# Nature of roots of two quadratic expressions

Given $$\,\left|px^2 +qx +r\right|\leqslant\left|Px^2 +Qx +R\right|\,$$ for all real $$x$$ where $$P,Q$$ and $$R$$ are different from $$p,q$$ and $$r$$, I wish to find the relation between the roots of these quadratic expressions assuming both of them have real roots.So, their discriminants are both positive.

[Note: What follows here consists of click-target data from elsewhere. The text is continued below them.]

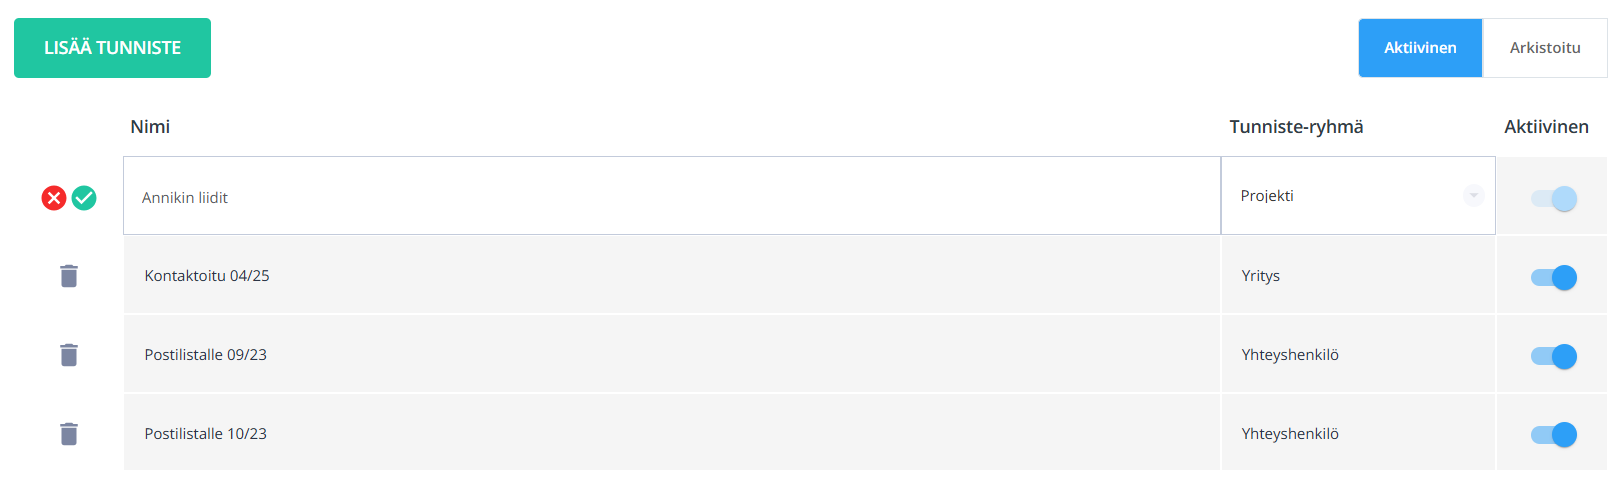Click the Lisää tunniste button
This screenshot has height=489, width=1621.
pos(112,48)
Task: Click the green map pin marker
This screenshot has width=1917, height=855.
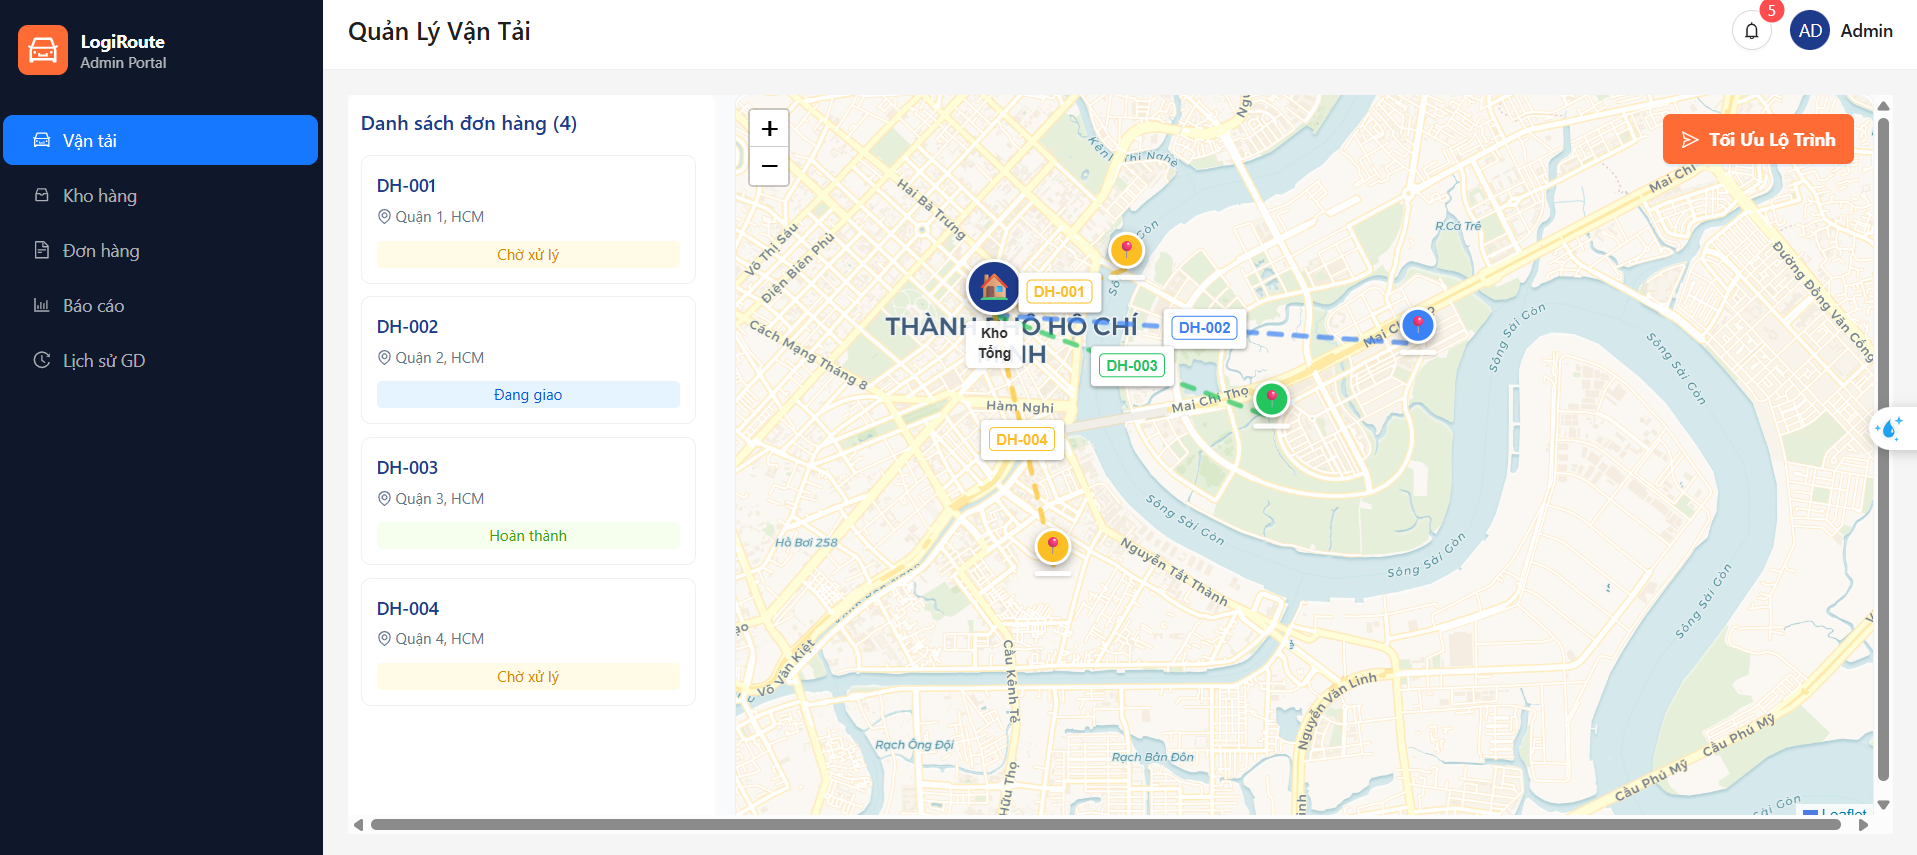Action: tap(1271, 399)
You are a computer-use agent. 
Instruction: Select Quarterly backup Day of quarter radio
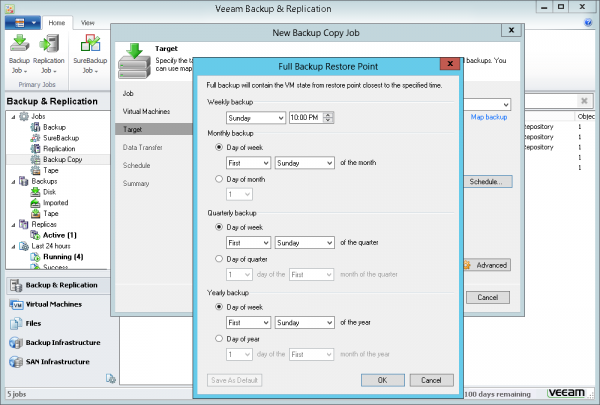tap(220, 258)
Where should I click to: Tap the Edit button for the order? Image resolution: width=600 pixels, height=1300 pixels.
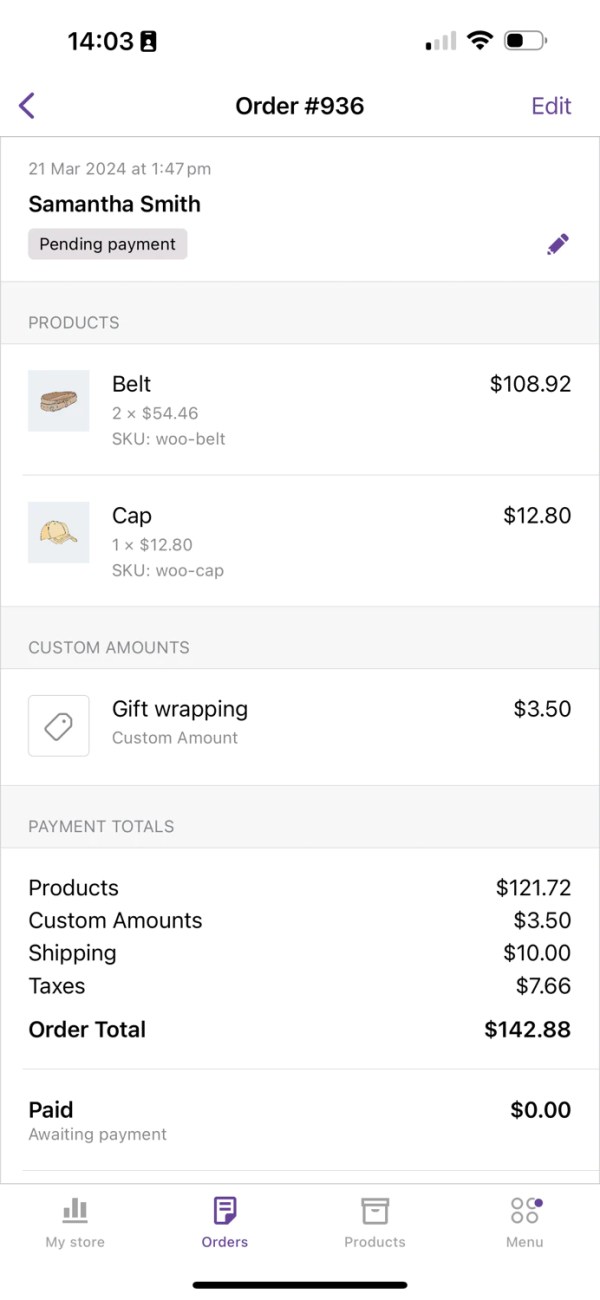[x=551, y=106]
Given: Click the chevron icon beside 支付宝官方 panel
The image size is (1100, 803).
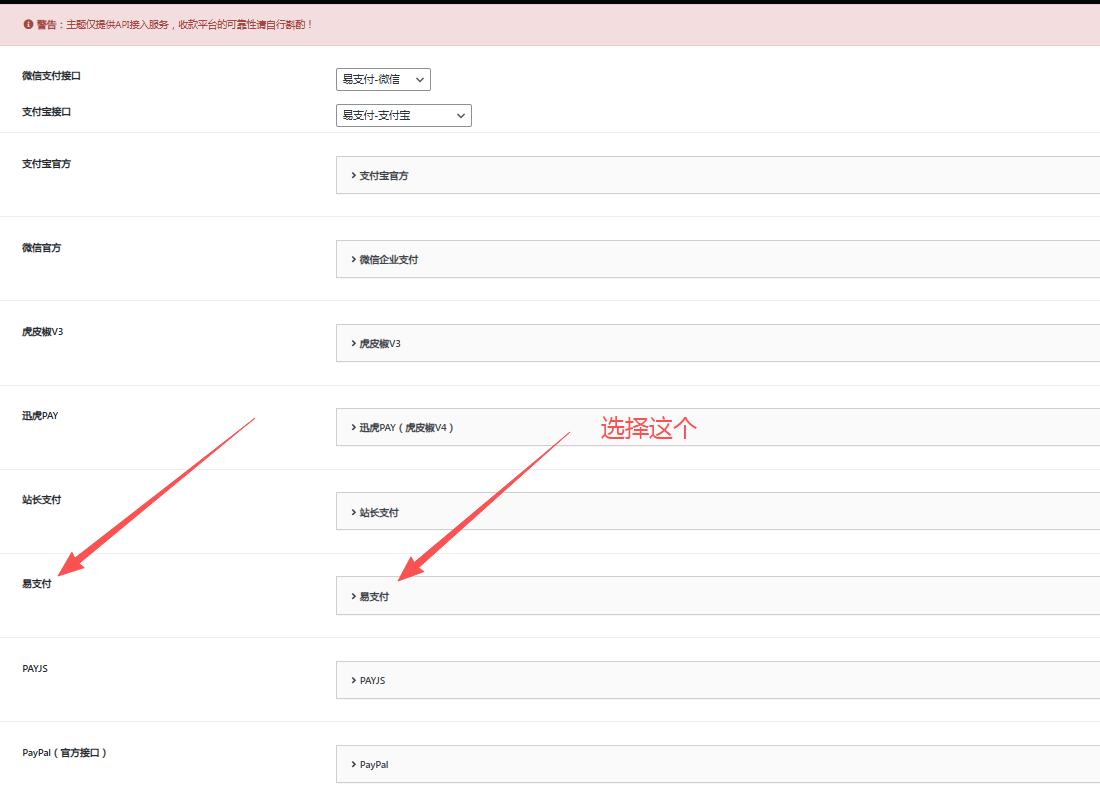Looking at the screenshot, I should (354, 175).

Let us denote by $$g(x)= px^2+qx+r$$, and $$f(x)= Px^2+ Qx+ R$$. We have $$|g(x)|\leq |f(x)|.$$ They are real quadratic polynomials with non-negative determinants. If $$a,b$$ are the roots of $$f$$, then $$|g(a)|\leq |f(a)|=0,$$ i.e., $$g(a)=0$$, and similarly $$g(b)=0$$. So, if $$a\neq b$$ then $$a,b$$ are also the two roots of $$g$$. We may also assume $$P\neq 0$$, because if $$P=0$$, then $$p=0$$ by taking $$x\to \infty$$, otherwise we have two linear polynomials with the same root by our previous discussion. If $$a=b$$, then we may write $$f(x)= P(x-a)^2,$$ for $$a= -\frac{Q}{2P}$$. Since $$a$$ is also a root of $$g$$ we may factor it into $$g(x)= p(x-a)(x-c).$$ Divide by $$|g(x)|\leq |f(x)|$$ by $$|x-a|$$ to get $$|p(x-c)|\leq |P(x-a)|,$$ and plug-in $$x=a$$ to get $$c=a$$. As a result, in any case, the roots of $$f,g$$ are the same.